### EXERCISE BRIEF
In the records below, find the line containing "This screenshot has width=880, height=479." and print it and every line after it exactly, through the end. Skip pictures.

### DATASET
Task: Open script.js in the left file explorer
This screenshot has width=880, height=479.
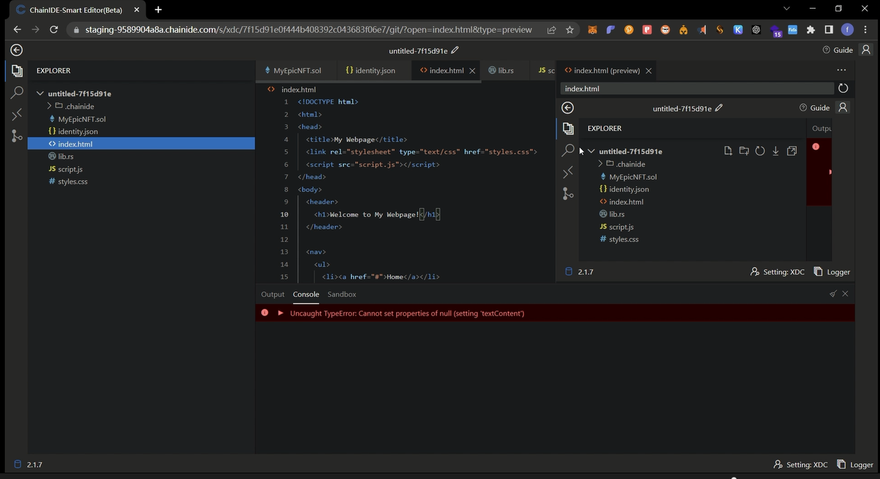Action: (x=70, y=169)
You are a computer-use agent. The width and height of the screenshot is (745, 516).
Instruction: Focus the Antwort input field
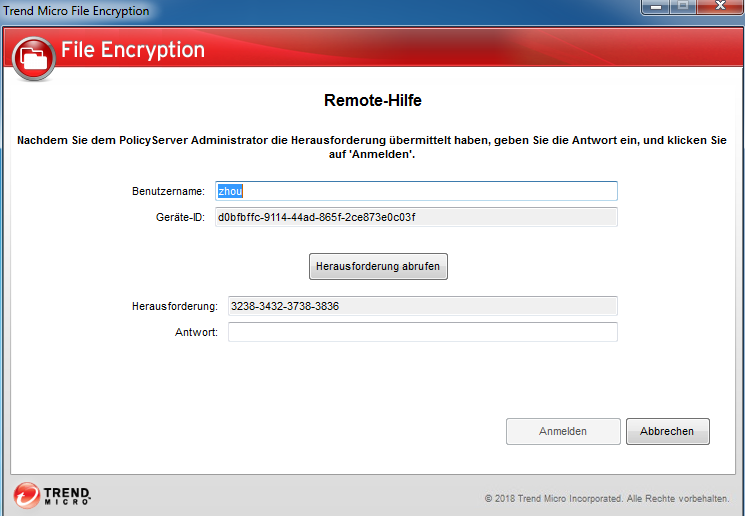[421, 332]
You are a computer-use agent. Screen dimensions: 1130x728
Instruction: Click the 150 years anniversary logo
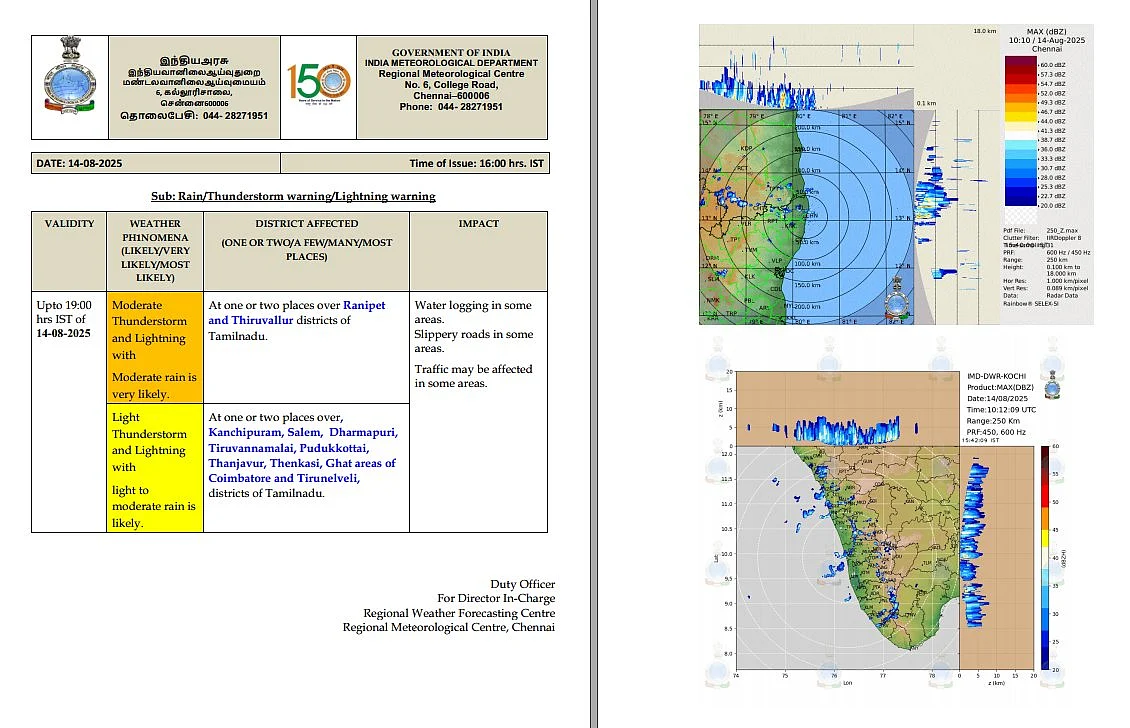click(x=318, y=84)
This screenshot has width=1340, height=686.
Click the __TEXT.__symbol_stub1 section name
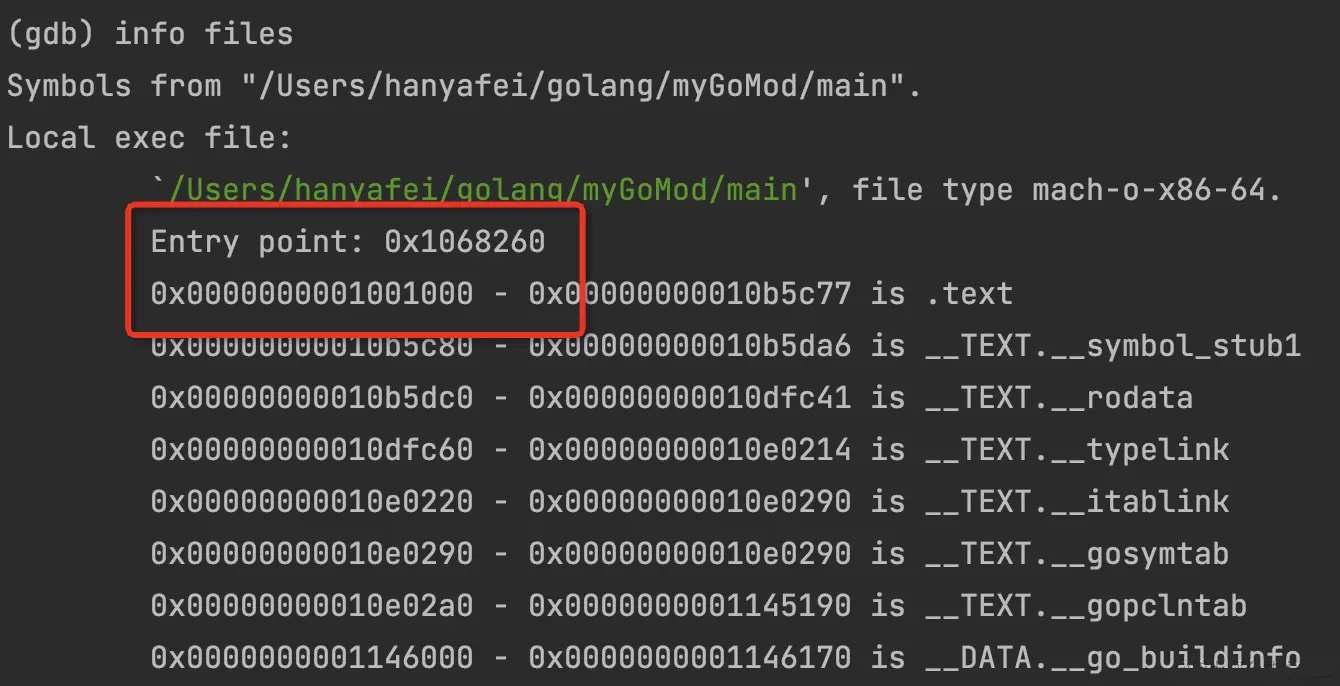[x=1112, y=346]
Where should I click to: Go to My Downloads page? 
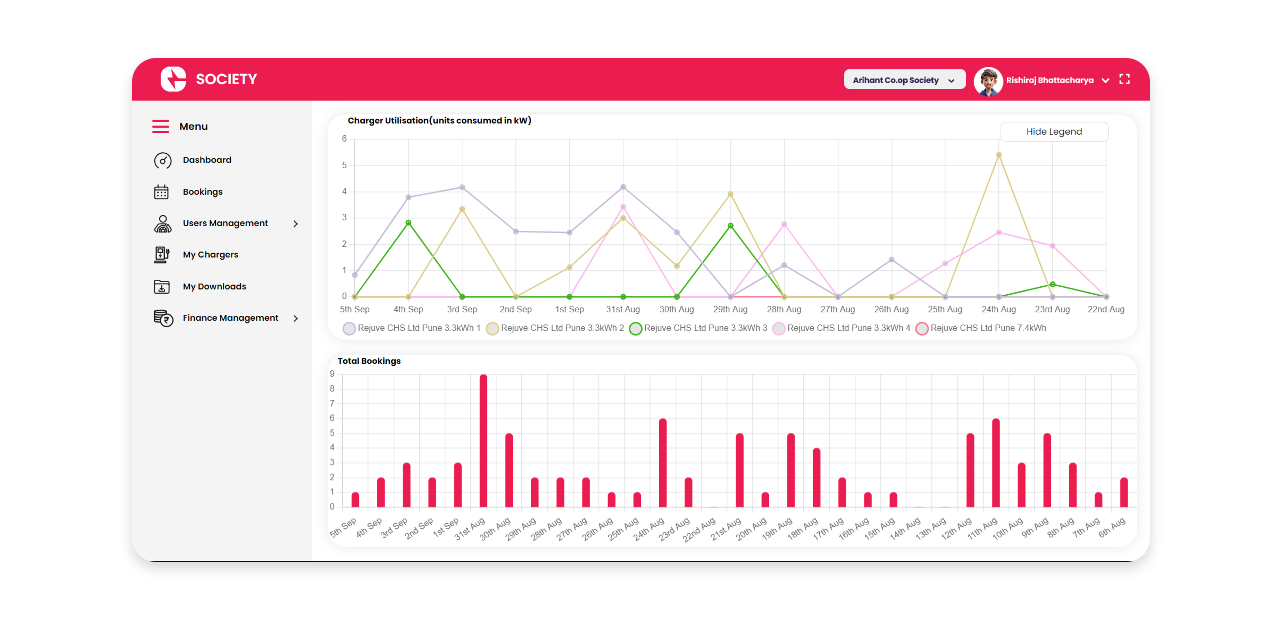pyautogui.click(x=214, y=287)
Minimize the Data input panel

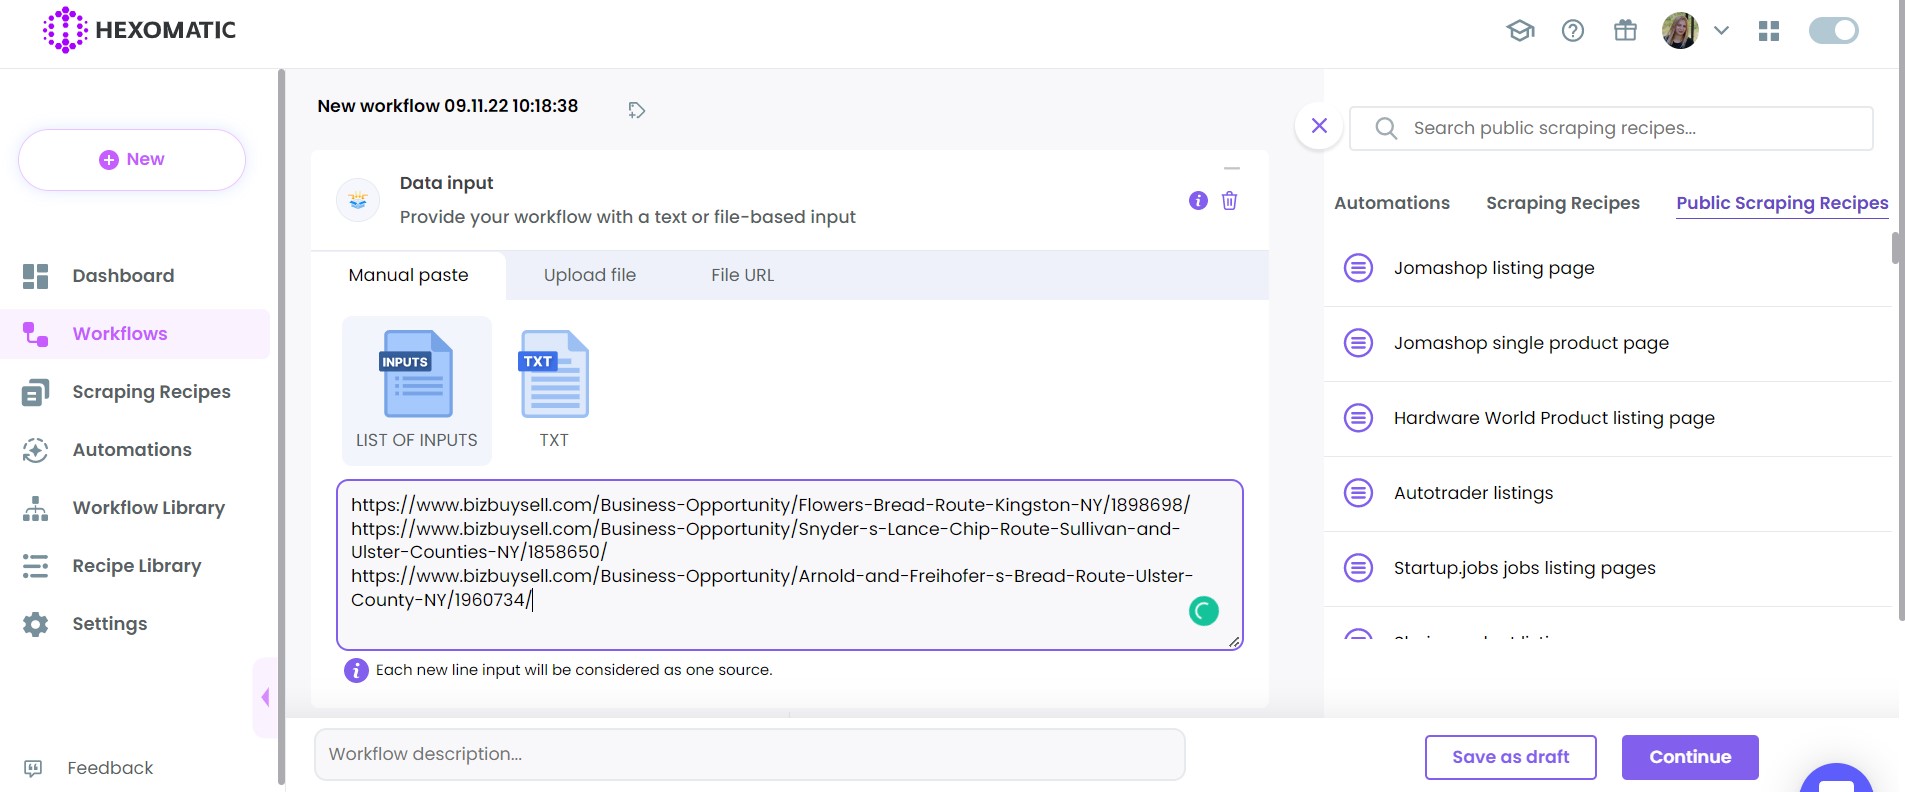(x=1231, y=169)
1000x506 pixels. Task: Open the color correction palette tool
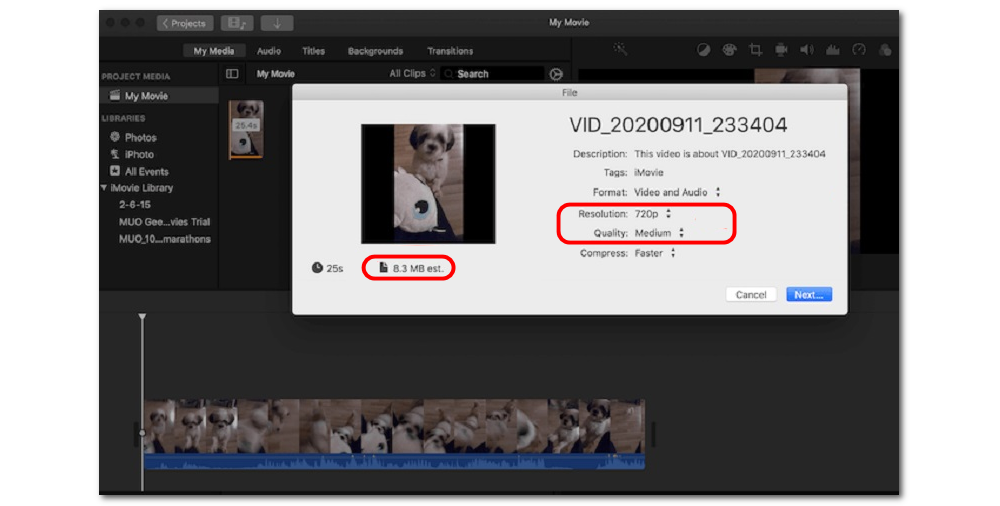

### FINISHED TASK
This screenshot has width=880, height=479.
Action: (x=70, y=169)
You are a computer-use agent. The width and height of the screenshot is (745, 516).
Instruction: Focus the Antwort input field
[421, 332]
You are a computer-use agent. Screen dimensions: 1130x728
Instruction: Click the 150 years anniversary logo
click(x=318, y=84)
This screenshot has width=1340, height=686.
Click the __TEXT.__symbol_stub1 section name
[x=1112, y=346]
Where should I click to: Go to My Downloads page? 
pyautogui.click(x=214, y=287)
Minimize the Data input panel

(x=1231, y=169)
1000x506 pixels. Task: Open the color correction palette tool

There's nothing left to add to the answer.